Myth: If you look into fostering, adoption, or other ways to create your family it means you have "given up" on having your own. Have I really. I spent a great day with a sibling and their spouse recently... and happened to mention fostering and adoption. The response of one of them immediately was something like this: "Well, we haven't given up on having our own." I didn't say I had given up... Just because my husband and I are open to different options of creating our family does not mean we have "given up" on having our own. No one, I think that suffers some form of infertility ever wants to "give up" - you just eventually come to accept who you are and how unique your family situation is. My husband told me some time ago that he has accepted the fact that for whatever reason unknown to mankind, we may not be able to be biological parents, and that is okay. I'm still working through the whole process.

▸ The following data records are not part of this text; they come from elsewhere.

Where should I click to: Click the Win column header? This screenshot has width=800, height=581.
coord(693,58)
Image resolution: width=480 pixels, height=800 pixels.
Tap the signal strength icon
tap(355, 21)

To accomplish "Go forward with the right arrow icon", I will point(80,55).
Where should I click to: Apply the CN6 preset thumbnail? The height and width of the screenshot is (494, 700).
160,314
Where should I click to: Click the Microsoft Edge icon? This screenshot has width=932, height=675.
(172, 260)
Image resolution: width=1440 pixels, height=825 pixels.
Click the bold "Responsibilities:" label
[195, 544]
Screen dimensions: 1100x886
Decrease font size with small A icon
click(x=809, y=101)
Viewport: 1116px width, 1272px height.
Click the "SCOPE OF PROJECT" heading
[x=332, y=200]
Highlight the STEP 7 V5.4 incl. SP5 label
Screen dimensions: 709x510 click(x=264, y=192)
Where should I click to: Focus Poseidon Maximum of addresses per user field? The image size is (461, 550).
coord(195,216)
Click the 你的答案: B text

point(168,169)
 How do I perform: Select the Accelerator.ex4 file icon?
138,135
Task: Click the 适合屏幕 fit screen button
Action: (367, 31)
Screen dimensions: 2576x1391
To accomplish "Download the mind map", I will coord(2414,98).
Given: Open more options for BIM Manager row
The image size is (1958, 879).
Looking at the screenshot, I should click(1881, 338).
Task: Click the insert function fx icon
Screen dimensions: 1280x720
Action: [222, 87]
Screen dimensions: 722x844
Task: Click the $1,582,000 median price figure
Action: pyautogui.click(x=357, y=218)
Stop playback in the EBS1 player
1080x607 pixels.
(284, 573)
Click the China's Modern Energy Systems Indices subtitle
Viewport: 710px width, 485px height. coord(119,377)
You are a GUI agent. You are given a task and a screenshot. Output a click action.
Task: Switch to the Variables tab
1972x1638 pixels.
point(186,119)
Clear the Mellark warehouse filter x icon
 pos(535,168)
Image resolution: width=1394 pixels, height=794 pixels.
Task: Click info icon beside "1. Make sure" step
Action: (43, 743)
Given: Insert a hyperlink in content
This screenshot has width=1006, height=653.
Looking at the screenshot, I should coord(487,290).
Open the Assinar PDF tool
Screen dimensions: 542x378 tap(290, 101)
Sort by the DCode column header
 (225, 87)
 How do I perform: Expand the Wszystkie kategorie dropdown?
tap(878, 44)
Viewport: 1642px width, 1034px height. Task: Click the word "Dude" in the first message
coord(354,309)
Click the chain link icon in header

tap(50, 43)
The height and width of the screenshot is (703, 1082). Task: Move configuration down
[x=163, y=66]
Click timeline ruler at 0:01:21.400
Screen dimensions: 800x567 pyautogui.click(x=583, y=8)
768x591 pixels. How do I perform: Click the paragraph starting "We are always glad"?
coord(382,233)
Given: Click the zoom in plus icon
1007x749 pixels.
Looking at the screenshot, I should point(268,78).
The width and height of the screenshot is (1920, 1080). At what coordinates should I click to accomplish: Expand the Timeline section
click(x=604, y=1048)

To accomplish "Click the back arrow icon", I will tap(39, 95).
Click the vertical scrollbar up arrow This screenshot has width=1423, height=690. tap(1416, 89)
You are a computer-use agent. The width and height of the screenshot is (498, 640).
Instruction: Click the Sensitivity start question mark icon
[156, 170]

We have a lot of negative language, that can be turned positive.... Post ways on how you and I, we, can do this; I would like to see what people think.

Infertility 101
National Infertility Awareness Week® (NIAW)




utahinfertilityawareness.com

1 comment:

Ellen said...

It sounds really frustrating. I'm sorry that it's so hard, both to not have a child, and to deal with the comments of others. I think you are doing the best thing that can be done, and that is writing about it and educating people like me. Thanks for your insights. You're in my thoughts and prayers.